Perguntaram a ele qual era a intenção de sua prática com ásanas tão difíceis de serem executados. E ele respondeu que todos aqueles ásanas eram maneiras de ele se aproximar de Deus, uma reverência a Deus. Infelizmente a palavra Deus traz um significado muito carregado em nossa cultura. Principalmente em relação aos Dogmas da Igreja Católica.

Onde a palavra controle realmente assumiu uma importância muito grande. Uma maneira de controlar as massas, através de conceitos, como culpa, pecado, paraíso e inferno. Colocando Deus a uma distancia enorme de nós, praticamente como algo inatingível. Criando conceitos de um julgador que está sentado em seu trono divino nos aplicando castigos ou nos dando suas bênçãos. Então se trocamos a palavra Deus, por Ser, Absoluto, Consciência, Essência, já ficamos mais abertos a aceitar este conceito que está alem do relativo, alem da dualidade que é a meta do yoga.

Liberdade, iluminação, se quisermos, também podemos usar. E o que é esta liberdade. Podemos usar também conhecimento. Conhecer a nossa própria natureza, significa sermos livres de qualquer limitação a qual nos prendemos, por exemplo o corpo e a mente. Liberdade destes dogmas, destes simples nomes e imagens de quais às vezes ficamos com medo.

E então cantaríamos os mantras sem ficar pensando se este mantra e para este Deus ou para aquele outro. Que diferença faz? Não existe um, dois ou três milhões de Deuses. Só existe Deus (tudo bem, você pode usar a palavra que você quiser). Mas só existe um e este um somos todos nós.

Segundo o cantor Krishna Das em seu último show aqui no Rio, você canta liberando este amor incondicional que existe dentro de você. Ou seja, você está cantando para você mesmo.

O Objetivo ? Sadhya

Toda a prática tem seu objetivo. Toda ação visa um resultado. E praticar yoga, portanto, não é algo que se realiza sem um objetivo. Este objetivo chama-se sadhya. Aquilo que desejamos alcançar com todo este esforço. Os objetivos dependerão de suas necessidades pessoais.

Talvez naquele momento o seu objetivo seja somente amenizar aquela dor nas suas costas. Talvez seja ficar mais sarado e flexível. Alinhar-se, melhorar a postura, ou simplesmente cantar Shanti, Shanti e depois sair por aì tirando onda de personagem Zen. Mas parar no primeiro sinal de transito e sair buzinando e xingando porque vai chegar atrasado para a novela das oito.

Realmente você praticou ou está praticando Yoga? Este era o seu objetivo? Uma hora e meia de silencio e um pouco de suor e chega? Não existe Yoga fora de uma salinha e que não seja realizada sobre um tapetinho de borracha?

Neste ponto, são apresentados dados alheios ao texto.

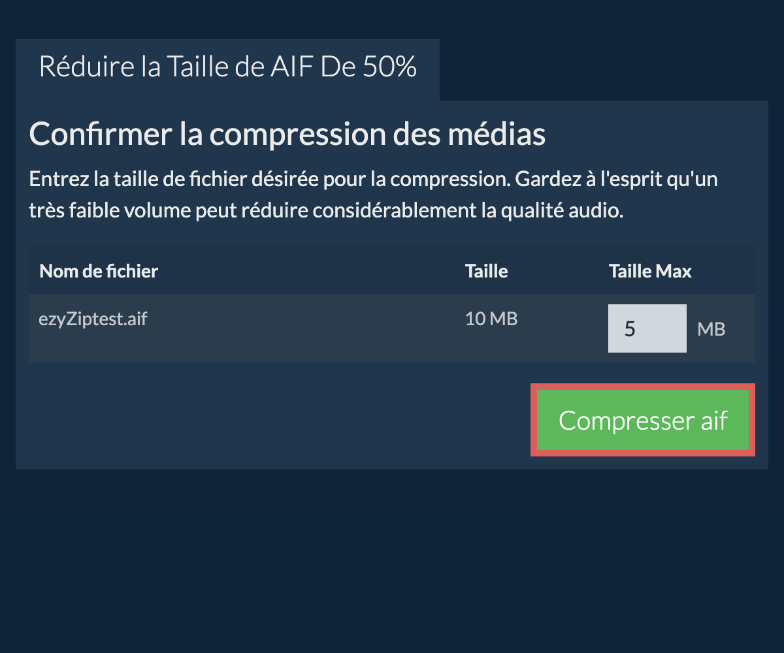Viewport: 784px width, 653px height.
Task: Click the 10 MB file size value
Action: pos(491,319)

Fico com a resposta da professora Maria Celeste Castilho:

‘Todas as posturas são ótimas e precisamos saber distribuí-las, em uma prática, de forma que não fique nenhuma parte do corpo sem ser trabalhada. Mas o mais importante é manter a atenção naquilo que estamos fazendo.’

Fazendo não só no tapetinho, mas fora dele, principalmente!

Infelizmente os objetivos tornaram-se banais. Mas seguimos firmes na prática. Talvez em algum momento me dê um estalo, me venha a ‘luz’, e aí eu me pergunto: Por que eu faço trikonásana, pahshcimottanásana, shirshásana? Aonde tudo isso vai me levar?

Tudo bem, meu corpo já está saradão, tenho flexibilidade me alinho como se tivesse sido construído por calculadoras de precisão, faço 108 saudações ao Sol… mas e daí? De que tudo isso me serve? Vamos pensando, pois o Yoga continua!